* Job *
Copy the listing below, substituting "drop-down menu" for each "dropdown" and leaving everything else untouched.

Excerpt from a dataset:
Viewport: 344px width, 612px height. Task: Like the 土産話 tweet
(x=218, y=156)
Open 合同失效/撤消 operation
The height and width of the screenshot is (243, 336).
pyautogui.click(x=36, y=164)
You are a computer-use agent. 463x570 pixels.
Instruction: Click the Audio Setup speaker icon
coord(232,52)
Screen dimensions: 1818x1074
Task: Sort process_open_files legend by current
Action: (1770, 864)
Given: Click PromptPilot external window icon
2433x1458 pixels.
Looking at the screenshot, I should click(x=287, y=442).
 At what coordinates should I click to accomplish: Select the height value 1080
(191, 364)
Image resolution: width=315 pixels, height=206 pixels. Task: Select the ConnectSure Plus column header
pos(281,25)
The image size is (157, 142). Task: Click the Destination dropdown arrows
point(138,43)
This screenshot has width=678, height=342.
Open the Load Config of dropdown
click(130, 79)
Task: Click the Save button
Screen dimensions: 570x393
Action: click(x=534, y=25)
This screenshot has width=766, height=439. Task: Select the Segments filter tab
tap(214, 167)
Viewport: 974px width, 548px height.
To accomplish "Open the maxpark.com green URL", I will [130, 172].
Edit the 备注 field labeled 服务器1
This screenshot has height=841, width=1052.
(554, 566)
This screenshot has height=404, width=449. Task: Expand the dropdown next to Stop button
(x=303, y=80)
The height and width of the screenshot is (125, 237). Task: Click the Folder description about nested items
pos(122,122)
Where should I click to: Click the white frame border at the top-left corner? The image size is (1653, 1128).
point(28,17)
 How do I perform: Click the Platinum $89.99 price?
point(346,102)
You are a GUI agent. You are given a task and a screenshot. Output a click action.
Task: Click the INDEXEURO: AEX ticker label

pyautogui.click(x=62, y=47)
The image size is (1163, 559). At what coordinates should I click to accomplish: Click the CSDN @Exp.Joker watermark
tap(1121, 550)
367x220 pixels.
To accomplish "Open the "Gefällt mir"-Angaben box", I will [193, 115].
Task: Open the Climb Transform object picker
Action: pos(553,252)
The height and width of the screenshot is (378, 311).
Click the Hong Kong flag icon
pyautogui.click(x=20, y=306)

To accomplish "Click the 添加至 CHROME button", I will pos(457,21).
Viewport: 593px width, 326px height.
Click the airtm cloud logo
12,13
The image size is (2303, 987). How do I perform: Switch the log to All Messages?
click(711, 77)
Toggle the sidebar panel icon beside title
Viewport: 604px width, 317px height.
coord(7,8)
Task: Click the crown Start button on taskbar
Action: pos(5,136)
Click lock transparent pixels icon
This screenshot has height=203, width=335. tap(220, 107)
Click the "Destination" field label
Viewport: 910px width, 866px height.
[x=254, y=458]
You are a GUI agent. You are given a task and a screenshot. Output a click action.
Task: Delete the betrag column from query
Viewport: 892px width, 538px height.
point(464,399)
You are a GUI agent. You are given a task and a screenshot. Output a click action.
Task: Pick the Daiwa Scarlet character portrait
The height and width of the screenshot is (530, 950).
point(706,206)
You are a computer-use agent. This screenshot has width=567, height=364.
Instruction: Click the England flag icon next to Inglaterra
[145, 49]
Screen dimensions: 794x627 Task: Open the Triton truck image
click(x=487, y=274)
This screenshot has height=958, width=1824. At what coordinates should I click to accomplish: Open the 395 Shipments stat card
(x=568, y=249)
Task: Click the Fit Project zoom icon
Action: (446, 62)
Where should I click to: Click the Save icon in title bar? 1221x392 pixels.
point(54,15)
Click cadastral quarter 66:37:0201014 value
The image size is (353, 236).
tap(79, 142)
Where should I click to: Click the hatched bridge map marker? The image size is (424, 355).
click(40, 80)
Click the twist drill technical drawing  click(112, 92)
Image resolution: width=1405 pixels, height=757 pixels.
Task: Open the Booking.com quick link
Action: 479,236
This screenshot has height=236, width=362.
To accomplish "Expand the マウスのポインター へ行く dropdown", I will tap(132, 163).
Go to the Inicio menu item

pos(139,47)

* The result *
Viewport: 344px width, 612px height. Task: Like the 土産話 tweet
(x=218, y=156)
Open 合同失效/撤消 operation
The height and width of the screenshot is (243, 336).
pyautogui.click(x=36, y=164)
You are a computer-use agent. 463x570 pixels.
Instruction: Click the Audio Setup speaker icon
coord(232,52)
Screen dimensions: 1818x1074
Task: Sort process_open_files legend by current
Action: (1770, 864)
Given: Click PromptPilot external window icon
2433x1458 pixels.
Looking at the screenshot, I should click(x=287, y=442).
 At what coordinates should I click to accomplish: Select the height value 1080
(191, 364)
Image resolution: width=315 pixels, height=206 pixels. Task: Select the ConnectSure Plus column header
pos(281,25)
The image size is (157, 142). Task: Click the Destination drop-down menu arrows
point(138,43)
This screenshot has width=678, height=342.
Open the Load Config of drop-down menu
click(130, 79)
Task: Click the Save button
Screen dimensions: 570x393
Action: click(x=534, y=25)
This screenshot has width=766, height=439. Task: Select the Segments filter tab
tap(214, 167)
Viewport: 974px width, 548px height.
To accomplish "Open the maxpark.com green URL", I will [130, 172].
Edit the 备注 field labeled 服务器1
This screenshot has height=841, width=1052.
(554, 566)
This screenshot has height=404, width=449. Task: Expand the drop-down menu next to Stop button
(x=303, y=80)
The height and width of the screenshot is (125, 237). Task: Click the Folder description about nested items
pos(122,122)
Where should I click to: Click the white frame border at the top-left corner? The image size is (1653, 1128).
point(28,17)
 How do I perform: Click the Platinum $89.99 price?
point(346,102)
You are a GUI agent. You are given a task and a screenshot. Output a click action.
Task: Click the INDEXEURO: AEX ticker label

pyautogui.click(x=62, y=47)
The image size is (1163, 559). At what coordinates should I click to accomplish: Click the CSDN @Exp.Joker watermark
tap(1121, 550)
367x220 pixels.
To accomplish "Open the "Gefällt mir"-Angaben box", I will [193, 115].
Task: Open the Climb Transform object picker
Action: pos(553,252)
The height and width of the screenshot is (378, 311).
Click the Hong Kong flag icon
pyautogui.click(x=20, y=306)

To accomplish "Click the 添加至 CHROME button", I will pos(457,21).
Viewport: 593px width, 326px height.
Click the airtm cloud logo
12,13
The image size is (2303, 987). How do I perform: Switch the log to All Messages?
click(711, 77)
Toggle the sidebar panel icon beside title
Viewport: 604px width, 317px height.
coord(7,8)
Task: Click the crown Start button on taskbar
Action: pos(5,136)
Click lock transparent pixels icon
This screenshot has height=203, width=335. tap(220, 107)
Click the "Destination" field label
Viewport: 910px width, 866px height.
[x=254, y=458]
You are a GUI agent. You are given a task and a screenshot. Output a click action.
Task: Delete the betrag column from query
Viewport: 892px width, 538px height.
point(464,399)
You are a GUI agent. You are given a task and a screenshot. Output a click action.
Task: Pick the Daiwa Scarlet character portrait
The height and width of the screenshot is (530, 950).
point(706,206)
You are a computer-use agent. This screenshot has width=567, height=364.
Instruction: Click the England flag icon next to Inglaterra
[145, 49]
Screen dimensions: 794x627 Task: Open the Triton truck image
click(x=487, y=274)
This screenshot has height=958, width=1824. At what coordinates should I click to accomplish: Open the 395 Shipments stat card
(x=568, y=249)
Task: Click the Fit Project zoom icon
Action: (446, 62)
Where should I click to: Click the Save icon in title bar? 1221x392 pixels.
point(54,15)
Click cadastral quarter 66:37:0201014 value
The image size is (353, 236).
tap(79, 142)
Where should I click to: Click the hatched bridge map marker? The image size is (424, 355).
click(40, 80)
Click the twist drill technical drawing  click(112, 92)
Image resolution: width=1405 pixels, height=757 pixels.
Task: Open the Booking.com quick link
Action: 479,236
This screenshot has height=236, width=362.
To accomplish "Expand the マウスのポインター へ行く drop-down menu", I will tap(132, 163).
Go to the Inicio menu item

pos(139,47)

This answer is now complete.